▶ _Exercise description_:
Copy the lines below, changing every "Screen dimensions" to "Screen size" and leaving everything else as it is.

- - - -

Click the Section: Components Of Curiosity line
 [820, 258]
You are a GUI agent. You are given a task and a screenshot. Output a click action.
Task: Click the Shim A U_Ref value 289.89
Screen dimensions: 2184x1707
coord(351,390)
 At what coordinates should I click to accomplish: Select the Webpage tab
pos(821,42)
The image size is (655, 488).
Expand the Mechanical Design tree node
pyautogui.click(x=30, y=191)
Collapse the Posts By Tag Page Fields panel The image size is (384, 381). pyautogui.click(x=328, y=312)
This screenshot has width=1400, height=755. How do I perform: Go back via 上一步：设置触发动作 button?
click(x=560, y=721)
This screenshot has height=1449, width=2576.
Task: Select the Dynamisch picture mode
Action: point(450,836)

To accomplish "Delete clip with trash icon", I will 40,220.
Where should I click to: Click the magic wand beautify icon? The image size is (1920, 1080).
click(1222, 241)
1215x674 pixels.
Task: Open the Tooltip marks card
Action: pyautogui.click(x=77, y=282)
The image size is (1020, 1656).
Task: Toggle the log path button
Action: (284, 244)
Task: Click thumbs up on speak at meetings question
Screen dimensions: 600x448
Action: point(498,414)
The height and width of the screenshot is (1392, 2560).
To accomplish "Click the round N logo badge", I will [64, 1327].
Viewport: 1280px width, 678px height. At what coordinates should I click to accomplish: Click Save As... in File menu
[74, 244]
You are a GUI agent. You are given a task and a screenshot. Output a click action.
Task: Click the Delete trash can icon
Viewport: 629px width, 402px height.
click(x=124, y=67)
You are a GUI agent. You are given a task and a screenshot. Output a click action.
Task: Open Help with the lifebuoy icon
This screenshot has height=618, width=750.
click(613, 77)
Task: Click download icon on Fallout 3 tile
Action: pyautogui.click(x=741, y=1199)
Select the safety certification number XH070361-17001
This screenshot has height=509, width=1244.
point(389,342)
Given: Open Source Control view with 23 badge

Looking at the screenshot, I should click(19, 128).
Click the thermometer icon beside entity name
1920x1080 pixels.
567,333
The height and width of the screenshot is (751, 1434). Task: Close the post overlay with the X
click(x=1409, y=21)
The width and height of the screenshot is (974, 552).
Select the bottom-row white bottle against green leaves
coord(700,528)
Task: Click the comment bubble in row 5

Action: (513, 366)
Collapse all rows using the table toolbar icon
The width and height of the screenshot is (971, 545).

- - - -

▶ _Exercise output_:
Click the Section: Components Of Curiosity line
 [820, 258]
You are a GUI agent. You are given a task and a screenshot. Output a click action.
Task: Click the Shim A U_Ref value 289.89
Screen size: 2184x1707
coord(351,390)
 At what coordinates should I click to accomplish: Select the Webpage tab
pos(821,42)
The image size is (655, 488).
Expand the Mechanical Design tree node
pyautogui.click(x=30, y=191)
Collapse the Posts By Tag Page Fields panel The image size is (384, 381). pyautogui.click(x=328, y=312)
This screenshot has width=1400, height=755. How do I perform: Go back via 上一步：设置触发动作 button?
click(x=560, y=721)
This screenshot has height=1449, width=2576.
Task: Select the Dynamisch picture mode
Action: point(450,836)

To accomplish "Delete clip with trash icon", I will 40,220.
Where should I click to: Click the magic wand beautify icon? The image size is (1920, 1080).
click(1222, 241)
1215x674 pixels.
Task: Open the Tooltip marks card
Action: pyautogui.click(x=77, y=282)
The image size is (1020, 1656).
Task: Toggle the log path button
Action: (284, 244)
Task: Click thumbs up on speak at meetings question
Screen size: 600x448
Action: point(498,414)
The height and width of the screenshot is (1392, 2560).
To accomplish "Click the round N logo badge", I will [64, 1327].
Viewport: 1280px width, 678px height. At what coordinates should I click to accomplish: Click Save As... in File menu
[74, 244]
You are a GUI agent. You are given a task and a screenshot. Output a click action.
Task: Click the Delete trash can icon
Viewport: 629px width, 402px height.
click(x=124, y=67)
You are a GUI agent. You are given a task and a screenshot. Output a click action.
Task: Open Help with the lifebuoy icon
This screenshot has height=618, width=750.
click(613, 77)
Task: Click download icon on Fallout 3 tile
Action: pyautogui.click(x=741, y=1199)
Select the safety certification number XH070361-17001
This screenshot has height=509, width=1244.
point(389,342)
Given: Open Source Control view with 23 badge

Looking at the screenshot, I should click(19, 128).
Click the thermometer icon beside entity name
1920x1080 pixels.
567,333
The height and width of the screenshot is (751, 1434). Task: Close the post overlay with the X
click(x=1409, y=21)
The width and height of the screenshot is (974, 552).
Select the bottom-row white bottle against green leaves
coord(700,528)
Task: Click the comment bubble in row 5

Action: (513, 366)
Collapse all rows using the table toolbar icon
The width and height of the screenshot is (971, 545).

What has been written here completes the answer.